Pada pameran tersebut, Maizarniwati mengatakan, Dekranasda Kabupaten Aceh Timur memboyong produk dari karya pengrajin binaan. Yakni tikar ambal, tikar duduk, sarung bantal kursi, kotak tisu, tikar tujuh lapis, kain motif pucok reubong, jilbab motif Aceh Timur dan kain tenun.
“Pameran ini ajang memperkenalkan kerajinan daerah ditingkat nasional. Kami bangga produk kerajinan Aceh Timur diminati pengunjung. Ini menjadi motivasi untuk meningkatkan produk-produk lokal yang mampu menyaingi pasar nasional,” ujarnya.
Sementara itu, Penjabat (Pj) Bupati Aceh Timur Mahyuddin mengatakan, sangat mengapresiasi Dekranasda yang mampu memamerkan produk kerajinan daerah tersebut dalam bersaing di tingkat nasional.
“Semoga produk UMKM Aceh lebih maju lagi dan bisa menembus pasar nasional maupun internasional.

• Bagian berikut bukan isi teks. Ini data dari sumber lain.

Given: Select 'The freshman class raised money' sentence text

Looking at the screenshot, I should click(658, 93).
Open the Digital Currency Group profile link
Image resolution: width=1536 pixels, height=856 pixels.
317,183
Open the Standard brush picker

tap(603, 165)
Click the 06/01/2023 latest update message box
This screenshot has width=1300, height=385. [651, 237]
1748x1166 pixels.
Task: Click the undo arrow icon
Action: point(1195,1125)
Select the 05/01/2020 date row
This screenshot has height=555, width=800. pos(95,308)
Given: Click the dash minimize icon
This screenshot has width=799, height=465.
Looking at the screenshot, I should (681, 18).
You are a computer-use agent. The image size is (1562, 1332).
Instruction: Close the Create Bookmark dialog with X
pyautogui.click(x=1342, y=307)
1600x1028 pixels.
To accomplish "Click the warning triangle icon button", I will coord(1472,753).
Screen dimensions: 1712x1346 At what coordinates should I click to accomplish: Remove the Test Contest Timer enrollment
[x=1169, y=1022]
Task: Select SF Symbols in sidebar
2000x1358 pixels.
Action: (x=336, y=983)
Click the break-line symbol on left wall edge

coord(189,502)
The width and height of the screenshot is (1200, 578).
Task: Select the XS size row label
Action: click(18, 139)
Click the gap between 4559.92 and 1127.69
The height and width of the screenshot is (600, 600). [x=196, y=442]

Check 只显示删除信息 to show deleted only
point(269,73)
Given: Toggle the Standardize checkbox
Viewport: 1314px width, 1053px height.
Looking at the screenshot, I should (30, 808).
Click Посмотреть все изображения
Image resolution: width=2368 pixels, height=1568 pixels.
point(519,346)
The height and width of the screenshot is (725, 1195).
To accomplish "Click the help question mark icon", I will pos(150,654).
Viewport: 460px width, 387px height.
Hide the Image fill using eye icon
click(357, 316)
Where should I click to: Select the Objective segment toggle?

Dan itu tentu membuka peluang ekonomi bagi masyarakat,” ucapnya.
Perlu diketahui, Pameran Inacraft 2023 menghadirkan 1.118 UKM dari 1.200 booth ikut serta dalam pameran tersebut. Diantaranya sebanyak 914 merupakan anggota Asosiasi Eksportir dan Produsen Handicraf Indonesia (Asephi), 214 non anggota dan 61 peserta lainnya yang merupakan UKM binaan kementerian lembaga.